Provided text:
(begin)

Mass rename using "Regular Expressions and Find And Replace"

DavidP · January 16, 2020, 10:31am

Hi forum and Dopus Support Team,

I have a few 100 files which all have a certain name portion at the end of the filename as follows:

[filename]~20200116-09-[minute-second].extension

I want to delete that ~20200116-09-[minute-second] part from the file name.

The part ~20200116-09- is always the same, and the part [minute-second] is different.

I suppose this works with "Regular Expressions and Find And Replace", using the "Rename" dialog:

What would I have to enter in the "Old Name" field to ensure that all name components are found and deleted according to the pattern ~20200116-09-[minute-second], regardless of the value of the [minute-second] part?

An asterisk or multiple question marks don't seem to work (please bear with my Regular Expression ignorance) :o

Many thanks for help!

Jon · January 16, 2020, 10:40am

You probably want just Regular Expressions (not the Find & Replace mode).

Old name: ^(.*)~20200116-09-.*
New name: \1

DavidP · January 16, 2020, 10:48am

Thank you very much Jon!

I tried that -- could it be that the Old name should read slightly different:
^(.*)~20200116-09-*

Only this seems to catch all wanted files?

Jon · January 16, 2020, 10:50am

I don't think so, but if it works great

DavidP · January 16, 2020, 10:57am

Why would you (not) think so?

Sorry, am asking out of complete RegExp illiteracy -- but don't want to break something

(actually, your syntax ^(.*)~20200116-09-.* doesn't catch any of the files )

Even this seems to completely work:
^(.*)~20200116-09

This also works:
^(.*)~20200116-09*.*

(all with "Ignore extension" checked)

(end)

What to do:
**a)** List every regular expression offered or tried for the "Old name" field in the mass-rename forum thread.
**b)** Continue the mass-rename forum thread after its final post.

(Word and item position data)
(begin)

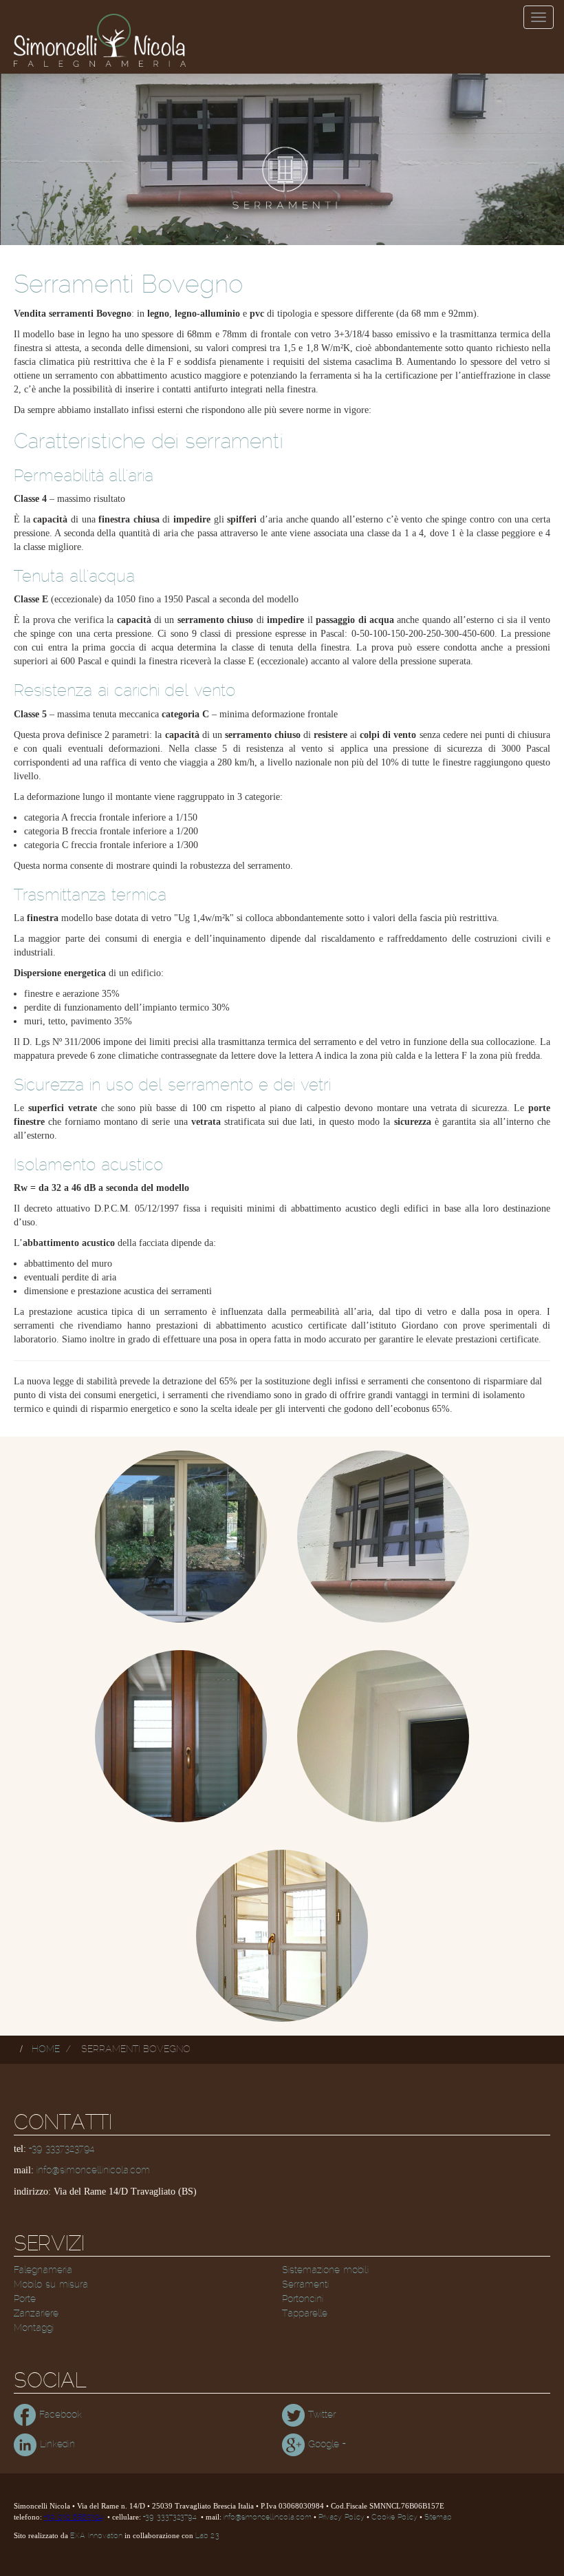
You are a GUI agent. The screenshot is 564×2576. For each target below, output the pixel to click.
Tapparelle (304, 2314)
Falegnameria (43, 2270)
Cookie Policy (394, 2517)
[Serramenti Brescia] (383, 1536)
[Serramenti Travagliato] (282, 1936)
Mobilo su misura (51, 2285)
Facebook (59, 2415)
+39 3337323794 (61, 2149)
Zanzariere (36, 2314)
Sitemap (437, 2517)
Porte (25, 2299)
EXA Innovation (96, 2536)
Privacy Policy (341, 2517)
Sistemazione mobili (325, 2270)
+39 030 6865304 (73, 2517)
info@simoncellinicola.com (93, 2170)
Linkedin (55, 2444)
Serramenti (305, 2285)
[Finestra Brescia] (181, 1536)
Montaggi (34, 2328)
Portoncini (302, 2299)
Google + (325, 2444)
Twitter (320, 2415)
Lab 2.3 (207, 2536)
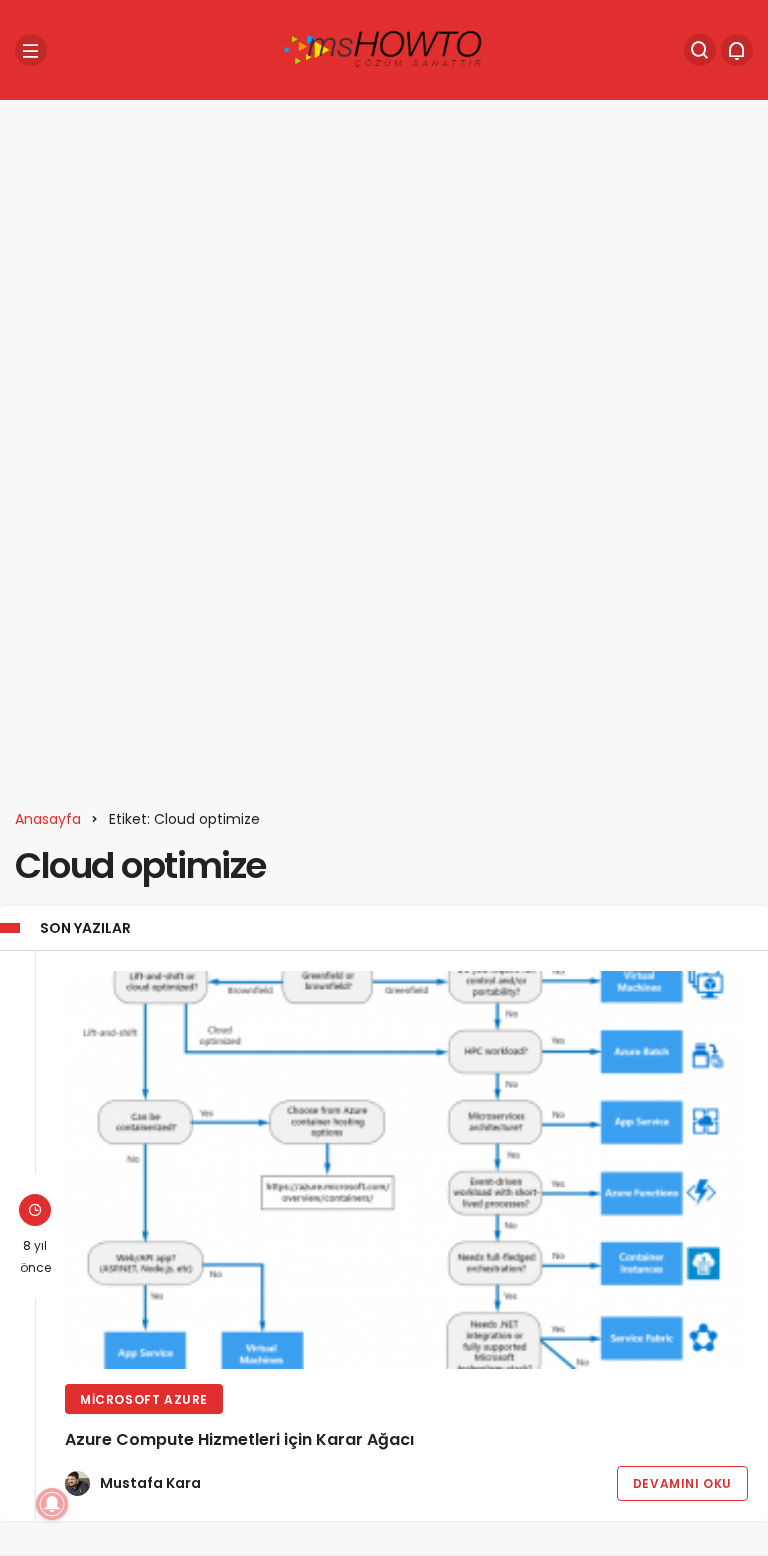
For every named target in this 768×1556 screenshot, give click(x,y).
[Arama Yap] (700, 50)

(end)

Task-by-task answers:
**a)**
^(.*)~20200116-09-.*
^(.*)~20200116-09-*
^(.*)~20200116-09
^(.*)~20200116-09*.*

**b)**
Jon · January 16, 2020, 11:17am

Since you didn't provide an actual example filename and just described the format I had to make up the test names to use, but it seems to work to me:

DavidP · January 16, 2020, 11:28am

I'm sorry, my fault. I didn't describe the format exactly enough (actually, I described it incorrectly). Sorry.

The filenames actually look like this, for example:

blahblah~20200116-093959.zip

The part ~20200116-09 is always the same, and I would like to rename them to

blahblah.zip

Jon · January 16, 2020, 11:31am

Take out the second hyphen.

DavidP · January 16, 2020, 11:44am

Yeah, that works:
^(.*)~20200116-09.*

Strangely (to me), these two seem to do exactly the same:
^(.*)~20200116-09.
^(.*)~20200116-09

Sorry, I'm aware that I'm just taking half an hour of time from a world-class software developer, with my dummie RegEx question.

Please tell me where I can donate. Solving this issue is just about to save my a** here

DavidP · January 17, 2020, 10:36am

Bear with me -- I have another unexpected case where I have to rename some 1000 files having a similar filename pattern, where the datestamp has to be removed from the filenames.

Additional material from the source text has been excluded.